Learning Multi-view Molecular Representations with Structured and Unstructured Knowledge (2406.09841v1)

Abstract: Capturing molecular knowledge with representation learning approaches holds significant potential in vast scientific fields such as chemistry and life science. An effective and generalizable molecular representation is expected to capture the consensus and complementary molecular expertise from diverse views and perspectives. However, existing works fall short in learning multi-view molecular representations, due to challenges in explicitly incorporating view information and handling molecular knowledge from heterogeneous sources. To address these issues, we present MV-Mol, a molecular representation learning model that harvests multi-view molecular expertise from chemical structures, unstructured knowledge from biomedical texts, and structured knowledge from knowledge graphs. We utilize text prompts to model view information and design a fusion architecture to extract view-based molecular representations. We develop a two-stage pre-training procedure, exploiting heterogeneous data of varying quality and quantity. Through extensive experiments, we show that MV-Mol provides improved representations that substantially benefit molecular property prediction. Additionally, MV-Mol exhibits state-of-the-art performance in multi-modal comprehension of molecular structures and texts. Code and data are available at https://github.com/PharMolix/OpenBioMed.

Overview of MV-Mol: Learning Multi-view Molecular Representations

The paper presents a model, MV-Mol, which seeks to improve molecular representation learning by integrating multi-view expertise from both structured and unstructured data sources. The main innovation of MV-Mol is its emphasis on capturing the consensus and complementary information across different molecular views using textual prompts. This is achieved through a multi-modal fusion architecture leveraging chemical structures, knowledge graphs, and biomedical texts.

Key Contributions

1. View-based Molecular Representations: MV-Mol uses text prompts to encode views explicitly, aligning molecular structures with corresponding semantic contexts. This approach enhances the model's ability to distinguish between different application contexts, offering more flexible and tailored molecular embeddings.
2. Two-stage Pre-training Strategy:
   • Modality Alignment: The first stage synchronizes molecular structures and texts, optimizing the mutual comprehension of both modalities through contrastive and matching losses.
   • Knowledge Incorporation: The second stage integrates structured knowledge by treating relations as textual prompts, enhancing the model's ability to capture high-quality view-specific information.
3. Experimental Validation: MV-Mol is shown to outperform existing state-of-the-art methods in tasks such as molecular property prediction and multi-modal comprehension. The model demonstrates an average improvement of 1.24% in AUROC on MoleculeNet datasets and enhances retrieval accuracy by 12.9% on average in cross-modal retrieval tasks.

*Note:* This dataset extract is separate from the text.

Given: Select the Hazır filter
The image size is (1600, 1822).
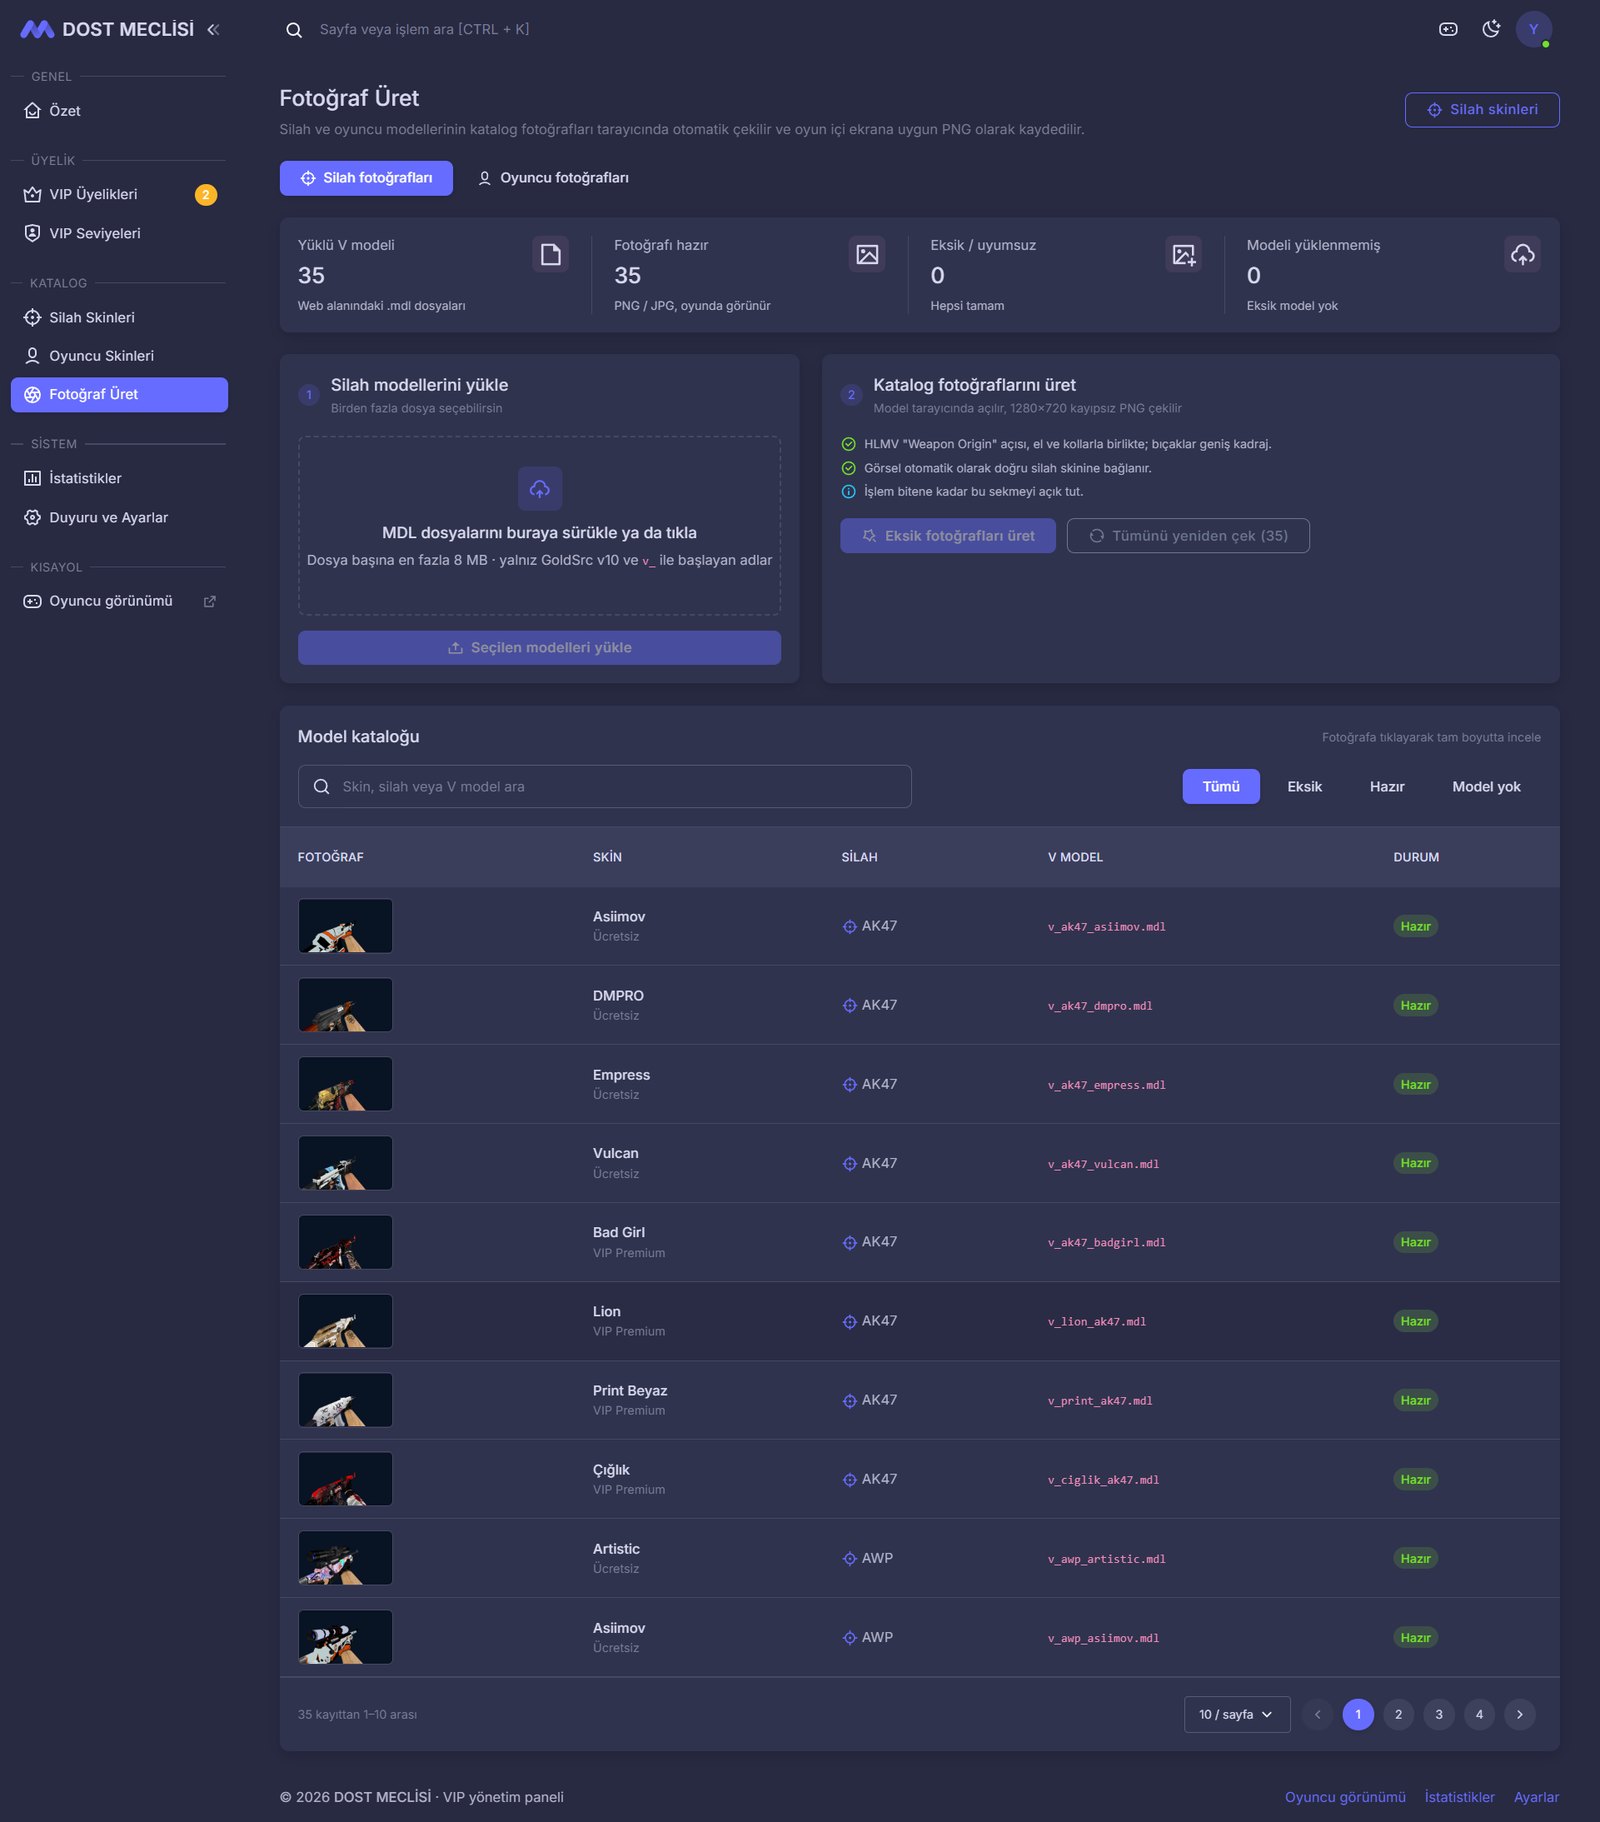Looking at the screenshot, I should coord(1387,787).
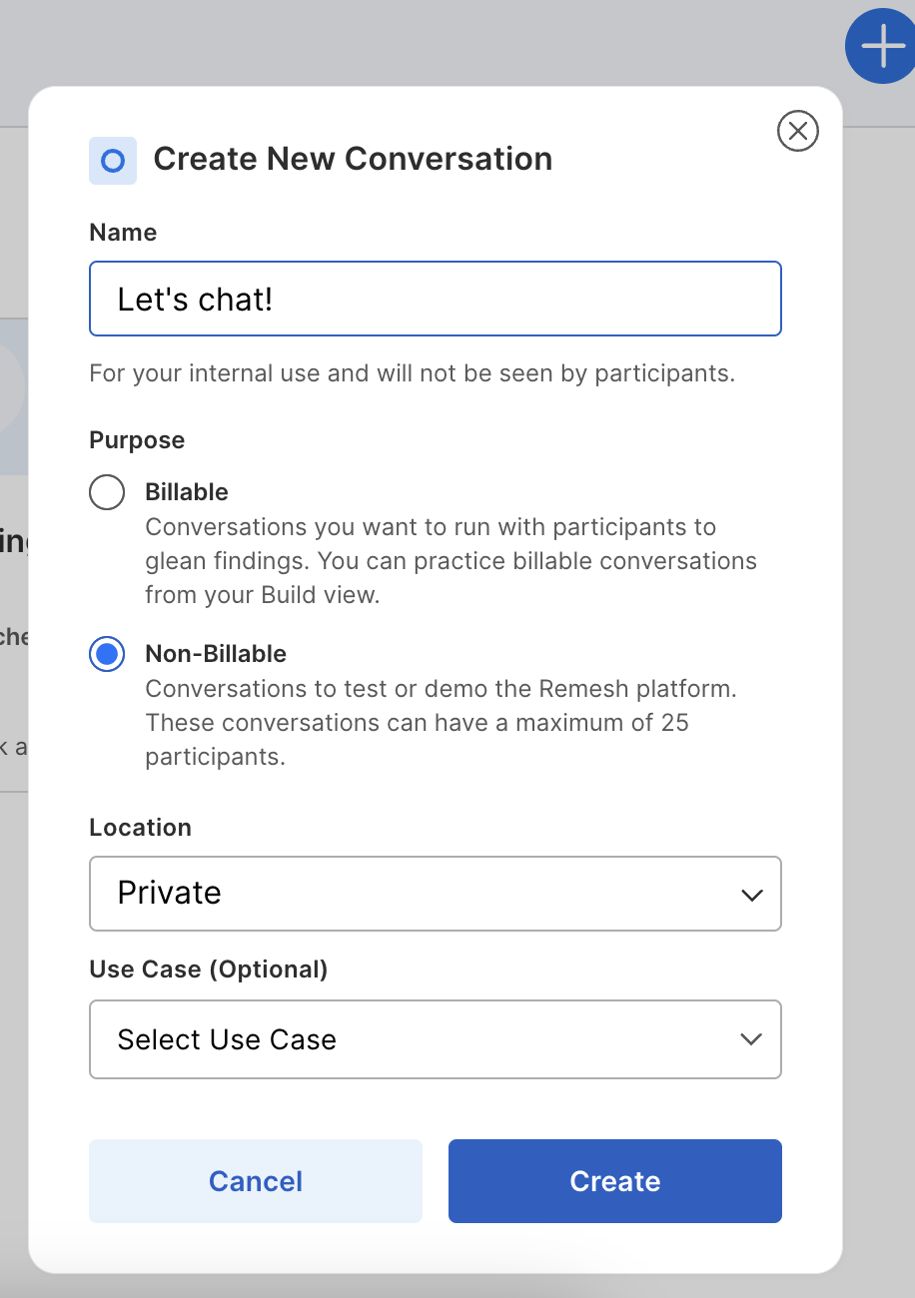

Implications and Future Directions

The combination of multi-view learning and heterogeneous data offers a robust framework for advancing molecular representation learning. MV-Mol's approach aligns with the trend of utilizing diverse data sources to improve the performance and applicability of machine learning models in biomedical research.

This work sets a foundation for exploring further integration of domain-specific knowledge, potentially incorporating large-scale LLMs to extend MV-Mol's capabilities. Future developments may involve scaling the model with larger datasets and applying it to a broader range of biomedical entities such as proteins and genomic sequences.

In summary, MV-Mol represents a significant advancement in molecular representation learning by addressing the challenges of multi-view representation through an innovative architecture and pre-training strategy. Its implications extend beyond molecular property prediction, offering potential benefits across various domains in life sciences.